→ **TASK REQUIREMENTS**
Your output should be the lines from the one with "Click the AD" through the end of the entries below, set down word for word and nothing else.

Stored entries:
════════
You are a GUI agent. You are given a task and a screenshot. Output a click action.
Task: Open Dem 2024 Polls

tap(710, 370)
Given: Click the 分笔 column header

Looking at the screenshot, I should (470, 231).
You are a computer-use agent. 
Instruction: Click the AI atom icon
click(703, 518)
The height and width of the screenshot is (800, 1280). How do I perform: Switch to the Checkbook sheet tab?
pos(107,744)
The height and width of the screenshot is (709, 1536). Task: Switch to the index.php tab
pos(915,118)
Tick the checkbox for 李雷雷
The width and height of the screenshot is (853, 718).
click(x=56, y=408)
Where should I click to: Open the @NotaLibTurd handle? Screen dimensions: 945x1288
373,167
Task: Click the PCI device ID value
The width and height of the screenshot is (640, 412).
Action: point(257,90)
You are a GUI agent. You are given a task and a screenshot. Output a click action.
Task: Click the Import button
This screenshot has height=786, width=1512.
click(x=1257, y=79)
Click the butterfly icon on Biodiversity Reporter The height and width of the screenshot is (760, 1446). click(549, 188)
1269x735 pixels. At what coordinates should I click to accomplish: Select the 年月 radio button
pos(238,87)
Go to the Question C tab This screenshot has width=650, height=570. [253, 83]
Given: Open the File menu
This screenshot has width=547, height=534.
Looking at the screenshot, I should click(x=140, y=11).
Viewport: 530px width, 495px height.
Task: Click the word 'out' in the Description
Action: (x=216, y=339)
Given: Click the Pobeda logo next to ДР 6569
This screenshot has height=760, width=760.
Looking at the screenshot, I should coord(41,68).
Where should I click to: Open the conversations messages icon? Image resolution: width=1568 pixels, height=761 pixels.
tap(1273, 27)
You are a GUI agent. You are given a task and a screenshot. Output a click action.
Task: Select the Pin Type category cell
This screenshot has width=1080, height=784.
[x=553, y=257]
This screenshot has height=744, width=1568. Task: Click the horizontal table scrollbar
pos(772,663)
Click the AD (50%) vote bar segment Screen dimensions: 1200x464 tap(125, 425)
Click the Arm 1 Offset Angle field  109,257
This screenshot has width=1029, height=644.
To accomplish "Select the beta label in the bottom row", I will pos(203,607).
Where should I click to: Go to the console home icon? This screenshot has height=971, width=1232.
════════
→ **RESPONSE TO THIS TASK**
Click the AD (50%) vote bar segment Screen dimensions: 1200x464 tap(125, 425)
Click the Arm 1 Offset Angle field  109,257
This screenshot has width=1029, height=644.
To accomplish "Select the beta label in the bottom row", I will pos(203,607).
Where should I click to: Go to the console home icon? This screenshot has height=971, width=1232.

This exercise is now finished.